__DATASET__
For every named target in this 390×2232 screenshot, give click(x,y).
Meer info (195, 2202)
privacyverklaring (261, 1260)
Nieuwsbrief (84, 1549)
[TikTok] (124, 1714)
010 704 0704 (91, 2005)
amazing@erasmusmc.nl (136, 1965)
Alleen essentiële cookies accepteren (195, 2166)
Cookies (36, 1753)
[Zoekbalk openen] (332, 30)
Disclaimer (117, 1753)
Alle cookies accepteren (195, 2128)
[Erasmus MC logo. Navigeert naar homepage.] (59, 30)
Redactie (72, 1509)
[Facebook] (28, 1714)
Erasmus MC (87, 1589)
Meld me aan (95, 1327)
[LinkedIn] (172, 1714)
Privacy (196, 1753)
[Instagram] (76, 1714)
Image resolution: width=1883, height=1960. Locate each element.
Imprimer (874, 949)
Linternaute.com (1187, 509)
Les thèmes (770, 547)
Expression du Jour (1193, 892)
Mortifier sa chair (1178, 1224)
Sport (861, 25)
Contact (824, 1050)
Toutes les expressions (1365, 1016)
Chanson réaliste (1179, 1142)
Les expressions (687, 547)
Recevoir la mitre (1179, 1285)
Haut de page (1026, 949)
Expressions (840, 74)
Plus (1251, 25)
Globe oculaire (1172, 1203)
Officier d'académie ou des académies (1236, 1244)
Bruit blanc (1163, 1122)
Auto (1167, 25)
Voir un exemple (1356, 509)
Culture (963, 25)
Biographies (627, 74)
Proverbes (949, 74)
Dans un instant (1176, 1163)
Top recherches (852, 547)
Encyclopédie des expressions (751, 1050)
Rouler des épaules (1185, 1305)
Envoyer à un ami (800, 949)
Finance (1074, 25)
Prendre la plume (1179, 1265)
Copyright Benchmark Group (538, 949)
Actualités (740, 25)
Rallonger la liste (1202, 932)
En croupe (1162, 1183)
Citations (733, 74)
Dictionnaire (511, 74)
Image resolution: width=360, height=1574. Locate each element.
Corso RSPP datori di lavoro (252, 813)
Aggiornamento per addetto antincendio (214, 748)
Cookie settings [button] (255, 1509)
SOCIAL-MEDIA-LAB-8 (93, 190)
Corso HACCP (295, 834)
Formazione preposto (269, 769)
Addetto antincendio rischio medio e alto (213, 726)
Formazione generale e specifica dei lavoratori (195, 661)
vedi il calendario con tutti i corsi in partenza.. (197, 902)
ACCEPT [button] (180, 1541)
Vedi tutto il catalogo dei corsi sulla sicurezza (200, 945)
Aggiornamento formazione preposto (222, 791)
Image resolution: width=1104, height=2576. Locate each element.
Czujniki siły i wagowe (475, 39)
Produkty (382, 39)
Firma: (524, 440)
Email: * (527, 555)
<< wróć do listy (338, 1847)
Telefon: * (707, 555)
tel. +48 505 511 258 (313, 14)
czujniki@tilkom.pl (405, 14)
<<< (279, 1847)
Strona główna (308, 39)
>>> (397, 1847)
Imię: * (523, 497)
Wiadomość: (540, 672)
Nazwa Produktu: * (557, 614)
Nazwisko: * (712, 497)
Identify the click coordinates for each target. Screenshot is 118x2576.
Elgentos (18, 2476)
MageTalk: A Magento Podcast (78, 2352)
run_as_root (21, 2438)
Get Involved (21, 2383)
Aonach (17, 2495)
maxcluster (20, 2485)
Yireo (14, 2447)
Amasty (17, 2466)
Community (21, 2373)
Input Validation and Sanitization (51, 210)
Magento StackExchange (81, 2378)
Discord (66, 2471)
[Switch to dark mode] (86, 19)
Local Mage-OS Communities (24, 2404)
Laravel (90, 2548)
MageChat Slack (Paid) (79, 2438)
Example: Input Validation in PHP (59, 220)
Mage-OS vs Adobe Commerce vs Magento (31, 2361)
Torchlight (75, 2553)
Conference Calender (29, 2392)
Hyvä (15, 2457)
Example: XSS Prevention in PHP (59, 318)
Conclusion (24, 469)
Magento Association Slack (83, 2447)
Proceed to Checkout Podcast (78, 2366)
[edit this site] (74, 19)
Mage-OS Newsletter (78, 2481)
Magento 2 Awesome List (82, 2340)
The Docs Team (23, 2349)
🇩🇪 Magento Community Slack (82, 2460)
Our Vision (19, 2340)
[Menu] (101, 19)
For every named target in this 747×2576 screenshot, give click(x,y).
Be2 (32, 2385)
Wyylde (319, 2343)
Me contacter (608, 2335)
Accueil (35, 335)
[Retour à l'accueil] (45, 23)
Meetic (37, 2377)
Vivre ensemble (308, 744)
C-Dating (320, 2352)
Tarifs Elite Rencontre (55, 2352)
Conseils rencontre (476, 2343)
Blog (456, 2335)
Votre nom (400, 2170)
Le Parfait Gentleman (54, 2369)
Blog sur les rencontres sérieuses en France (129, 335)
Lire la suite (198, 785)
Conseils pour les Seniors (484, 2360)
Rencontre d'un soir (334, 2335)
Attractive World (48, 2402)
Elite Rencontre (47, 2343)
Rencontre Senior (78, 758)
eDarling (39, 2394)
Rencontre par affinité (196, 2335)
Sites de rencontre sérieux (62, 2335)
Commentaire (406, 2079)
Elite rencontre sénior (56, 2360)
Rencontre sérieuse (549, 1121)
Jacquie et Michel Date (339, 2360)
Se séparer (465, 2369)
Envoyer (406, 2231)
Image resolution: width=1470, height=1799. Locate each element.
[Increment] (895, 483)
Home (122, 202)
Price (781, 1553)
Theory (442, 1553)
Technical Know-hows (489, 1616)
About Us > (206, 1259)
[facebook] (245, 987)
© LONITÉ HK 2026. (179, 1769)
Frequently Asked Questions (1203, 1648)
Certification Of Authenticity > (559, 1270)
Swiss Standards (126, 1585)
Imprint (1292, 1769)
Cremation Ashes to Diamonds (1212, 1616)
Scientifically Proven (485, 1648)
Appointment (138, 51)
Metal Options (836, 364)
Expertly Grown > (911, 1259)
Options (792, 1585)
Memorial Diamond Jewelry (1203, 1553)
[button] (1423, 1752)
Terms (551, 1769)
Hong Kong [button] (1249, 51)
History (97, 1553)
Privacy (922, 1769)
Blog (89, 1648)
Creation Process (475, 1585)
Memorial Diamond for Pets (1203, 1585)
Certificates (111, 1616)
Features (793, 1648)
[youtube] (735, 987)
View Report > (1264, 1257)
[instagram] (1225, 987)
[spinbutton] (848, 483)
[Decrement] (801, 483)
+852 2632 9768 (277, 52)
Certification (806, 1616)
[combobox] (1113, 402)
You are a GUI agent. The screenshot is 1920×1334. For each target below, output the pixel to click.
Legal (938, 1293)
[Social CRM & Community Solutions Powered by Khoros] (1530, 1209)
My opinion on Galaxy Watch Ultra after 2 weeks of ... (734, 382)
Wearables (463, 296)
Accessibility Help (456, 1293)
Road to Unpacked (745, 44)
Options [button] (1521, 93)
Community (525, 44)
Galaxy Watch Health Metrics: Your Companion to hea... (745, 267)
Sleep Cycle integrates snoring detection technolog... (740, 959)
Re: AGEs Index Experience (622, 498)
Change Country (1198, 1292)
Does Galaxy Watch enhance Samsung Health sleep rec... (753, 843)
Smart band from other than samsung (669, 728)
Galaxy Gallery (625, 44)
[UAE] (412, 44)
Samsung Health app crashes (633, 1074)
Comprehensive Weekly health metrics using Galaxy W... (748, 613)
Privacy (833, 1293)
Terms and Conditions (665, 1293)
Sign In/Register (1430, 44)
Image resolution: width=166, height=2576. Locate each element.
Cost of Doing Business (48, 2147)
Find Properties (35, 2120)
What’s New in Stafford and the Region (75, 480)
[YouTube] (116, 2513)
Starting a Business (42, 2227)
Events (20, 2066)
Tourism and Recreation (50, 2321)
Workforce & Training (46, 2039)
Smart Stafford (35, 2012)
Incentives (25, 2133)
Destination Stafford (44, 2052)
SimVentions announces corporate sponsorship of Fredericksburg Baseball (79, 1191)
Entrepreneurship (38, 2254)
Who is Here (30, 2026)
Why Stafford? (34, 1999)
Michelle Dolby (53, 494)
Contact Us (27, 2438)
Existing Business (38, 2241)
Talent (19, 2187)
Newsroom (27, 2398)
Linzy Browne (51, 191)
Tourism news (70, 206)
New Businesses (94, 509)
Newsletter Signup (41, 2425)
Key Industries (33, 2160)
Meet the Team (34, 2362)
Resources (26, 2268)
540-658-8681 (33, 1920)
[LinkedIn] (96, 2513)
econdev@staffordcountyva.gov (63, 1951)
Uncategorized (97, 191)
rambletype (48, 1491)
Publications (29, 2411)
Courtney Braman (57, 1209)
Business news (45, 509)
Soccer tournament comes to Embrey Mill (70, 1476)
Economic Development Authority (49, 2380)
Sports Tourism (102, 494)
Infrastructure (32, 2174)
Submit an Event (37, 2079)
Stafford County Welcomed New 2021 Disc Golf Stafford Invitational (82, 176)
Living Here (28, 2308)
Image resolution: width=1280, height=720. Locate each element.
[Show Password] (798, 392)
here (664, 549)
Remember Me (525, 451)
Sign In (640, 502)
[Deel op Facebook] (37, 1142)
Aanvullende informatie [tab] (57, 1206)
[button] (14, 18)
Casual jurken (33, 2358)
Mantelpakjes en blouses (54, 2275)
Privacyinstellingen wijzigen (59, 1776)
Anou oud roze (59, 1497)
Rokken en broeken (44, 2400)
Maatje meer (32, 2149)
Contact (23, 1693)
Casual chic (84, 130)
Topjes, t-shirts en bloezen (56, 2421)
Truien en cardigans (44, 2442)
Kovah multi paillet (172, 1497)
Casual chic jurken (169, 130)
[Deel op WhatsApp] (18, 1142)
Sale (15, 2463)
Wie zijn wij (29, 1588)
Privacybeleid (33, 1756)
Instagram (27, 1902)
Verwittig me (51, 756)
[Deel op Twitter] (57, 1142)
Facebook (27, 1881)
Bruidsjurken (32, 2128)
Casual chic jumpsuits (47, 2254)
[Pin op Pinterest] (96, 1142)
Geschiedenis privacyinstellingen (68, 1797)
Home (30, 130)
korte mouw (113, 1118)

__ABOUT THIS EXERCISE__
In the listing, find each line with the string "corsi" and copy it.

__RESPONSE TO THIS EXERCISE__
vedi il calendario con tutti i corsi in partenza.. (197, 902)
Vedi tutto il catalogo dei corsi sulla sicurezza (200, 945)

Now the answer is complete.